The Syfy network’s president David Howe hails Defiance as a world first and “the biggest and most ambitious undertaking in Syfy’s 20-year history”, as it combines a television series with an online game, in partnership with Trion Worlds, Inc.
“The Trion game has its own narrative. It has its own storylines,” adds the executive producer Kevin Murphy. “Our show has its own dramatic storytelling needs, its own storylines. But if you choose to partake of both, because we exist in a shared universe with dual portals or entrances, you get a richer, fuller, more nuanced experience.”
In the year 2046, it’s a new Earth – with new rules. With our landscape terraformed nearly beyond recognition, it has been more than 30 years since the aliens came to Earth. To the town of Defiance, under the battle-scarred arch of what used to be St Louis, comes the mysterious Nolan (Grant Bowler) and his adopted alien charge, the red-headed scrapper Irisa (Stephanie Leonidas).

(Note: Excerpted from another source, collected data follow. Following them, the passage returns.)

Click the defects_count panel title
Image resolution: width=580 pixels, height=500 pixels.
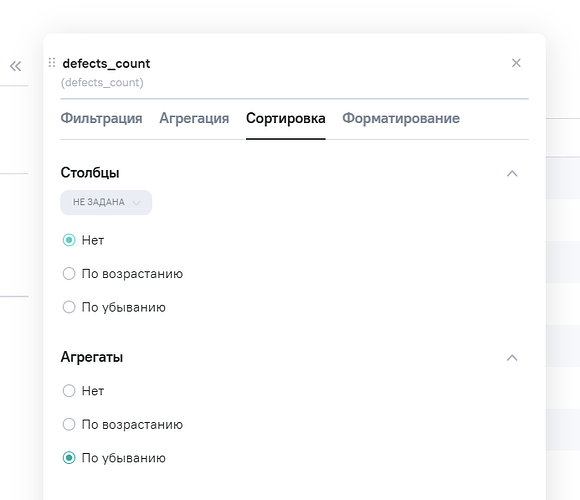[x=106, y=64]
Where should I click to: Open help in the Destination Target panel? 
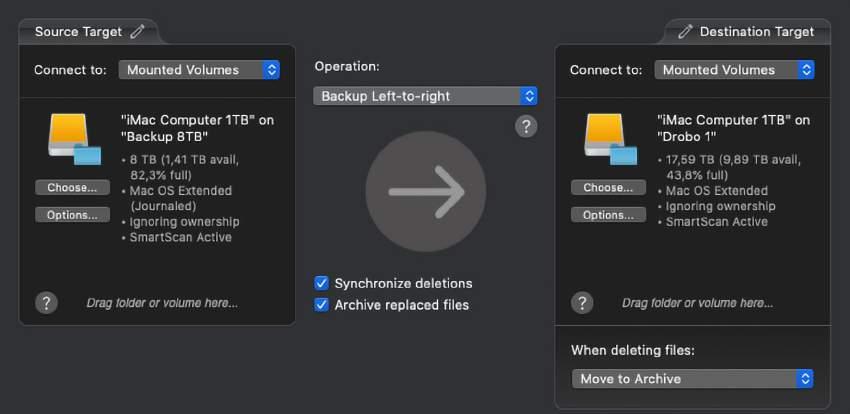(582, 303)
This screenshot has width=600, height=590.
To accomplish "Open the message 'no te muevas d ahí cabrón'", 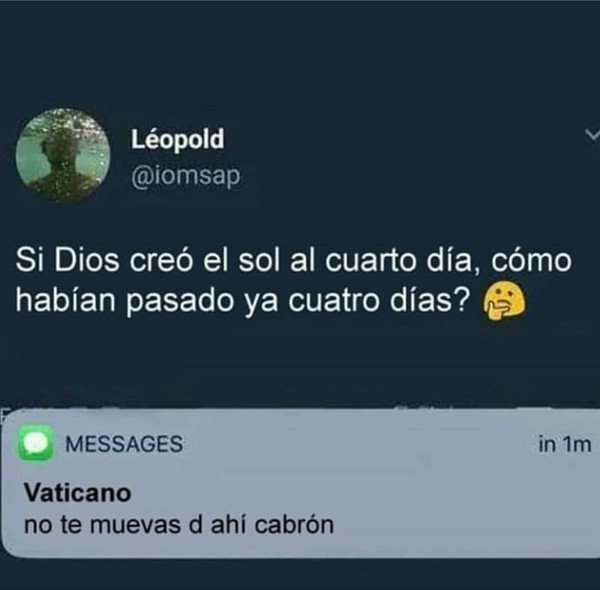I will click(x=179, y=525).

As they settle into the town – overseen by the mayor, Amanda Rosewater (Julie Benz), and filled with folks such as the powerful Rafe McCawley (Graham Greene), the enterprising lounge owner Kenya (Mia Kirshner) and the ambitious albino-faced aliens, the Tarrs (Tony Curran and Jaime Murray) – a fragile peace falls into jeopardy.

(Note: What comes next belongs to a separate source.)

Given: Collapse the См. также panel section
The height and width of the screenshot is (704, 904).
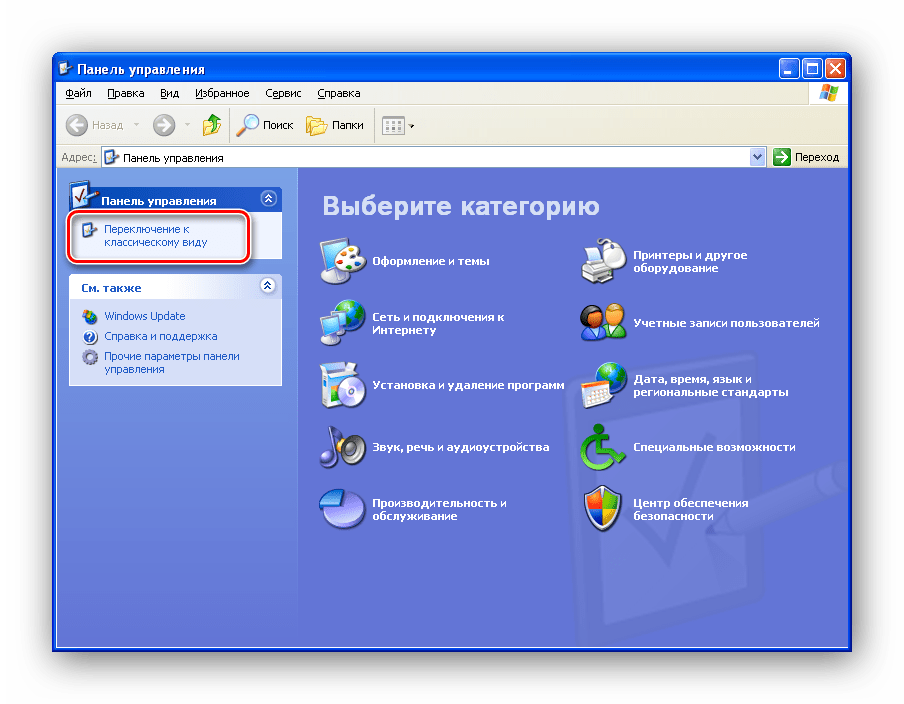Looking at the screenshot, I should point(267,286).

Says Bowler, whose Nolan becomes the “law” in this wild enclave: “If Defiance were the real world, I’d be cowering somewhere in the corner, clutching a rattle.”
In the pilot, however, he’s front and centre and forced into a bar fight with a “bioman”, a hugely muscled weapon bred in wartime to receive and inflict massive damage.
“The bioman fight took 15 hours to shoot; it was the most physically demanding scene,” says Bowler. “That bloke was enormous; there wasn’t a lot of CGI or special effects in that. He was 320 pounds and he was six-foot-six. So, he hurt me. I couldn’t get out of bed the next morning. If you’re watching it at home, I hope you enjoy it – I certainly didn’t.”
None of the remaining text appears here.